You took driving lessons in high school, but that was decades ago. Does this mean you’ll have to do it again when you’re 60?
By Deborah Lambeth
In most states, when you are 16 years old, you can get behind the wheel of a car and begin training to be a driver. Your instructor goes through the basics of keeping you focused on the road, using turn signals, monitoring your speed, showing you different ways to park, turn around, and what to do in case of an accident. Usually you take a class that encompasses the different laws for your state, how to apply for a license, etc. Your license indicates that you have been trained to the “ways of the road” and are ready to go. You’ve learned how to use your signals, the importance of driving within the speed limit, and the value of keeping your eyes on the road (in front of you and behind you).
It’s funny how driving accountability changes when a person starts getting older. People tend to assume since someone has been driving for many years are still okay to drive. This may not be the case. Reaction time can be slower in older adults, it may be difficult for them to abide by the speed limit (going too fast or going too slow), distance perception can be skewed, and they may be limited in their ability to maneuver the car.
Other than checking their eyes and knowledge of signs, there usually isn’t a driving test given to adults. Some states are now thinking that it might be useful to conduct road tests when adults reach a certain age or shorten the time between license renewals. There are some states that have different licensing requirements for older drivers. Some states require people over 60 years old to appear in person to renew their license. Other states are taking a proactive stance and have shortened the period of time between renewals. Illinois, for example, requires drivers aged 81-86 years to renew every two years and anyone above 87 has to renew every year. Vision testing is also done at the time of renewal.

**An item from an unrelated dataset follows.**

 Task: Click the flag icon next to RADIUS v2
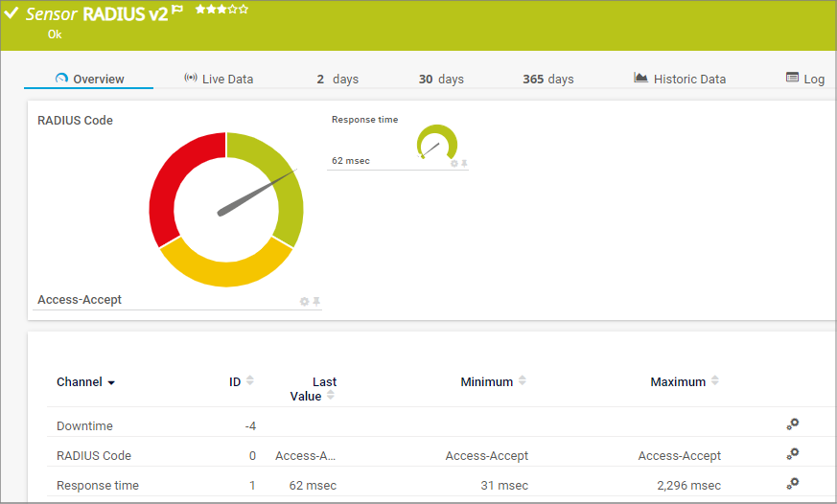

According to the National Safety Commission, statistics are showing that 15-24 year old people continue to be the drivers where most fatalities occur. Between 1997-2006, there were more drivers on the road over the age of 70 but the fatality rate was on 21% compared with the other groups of adult drivers. Some of the reasons for the low percentage of fatalities may be that older adults tend to drive newer cars, they aren’t on the road for an extended period of time, and the health of older adults has become better.
Given the statistics, it’s pretty safe to say that older drivers continue to be better drivers. However, with the adjustments that are being made on the requirements for senior citizens to renew their licenses, hopefully the roads will be safer.